◆ **Data extract**:
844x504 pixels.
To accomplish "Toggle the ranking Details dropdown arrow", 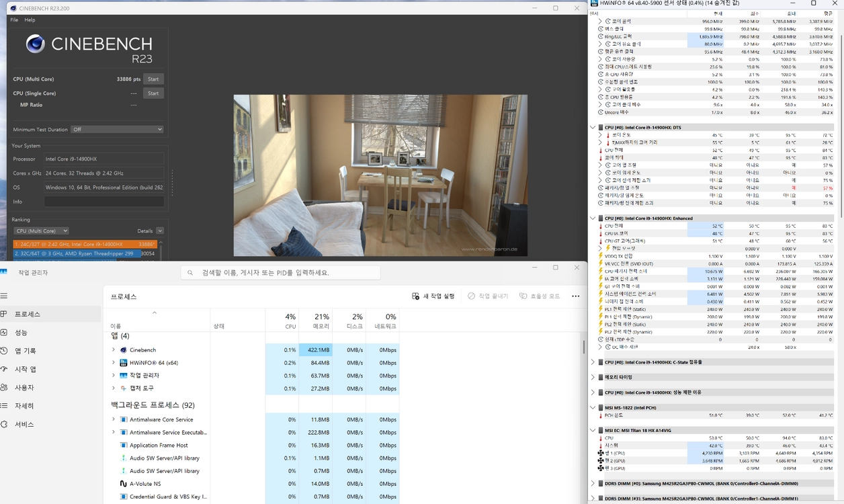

==

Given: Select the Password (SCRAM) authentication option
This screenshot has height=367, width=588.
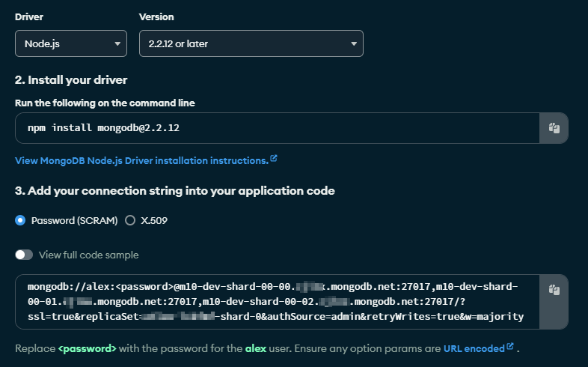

...

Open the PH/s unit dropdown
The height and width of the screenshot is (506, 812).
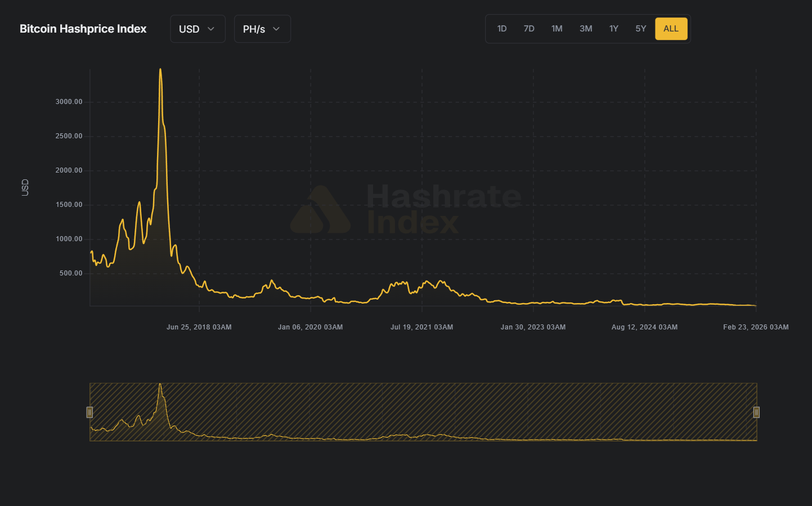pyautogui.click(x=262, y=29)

◆ **Task prompt**: The material above holds pictures; leave them out. Repeat exactly the lines from the one containing "844x504 pixels." through the one containing "the ranking Details", and nothing else.

◆ **Completed task**:
844x504 pixels.
To accomplish "Toggle the ranking Details dropdown arrow", 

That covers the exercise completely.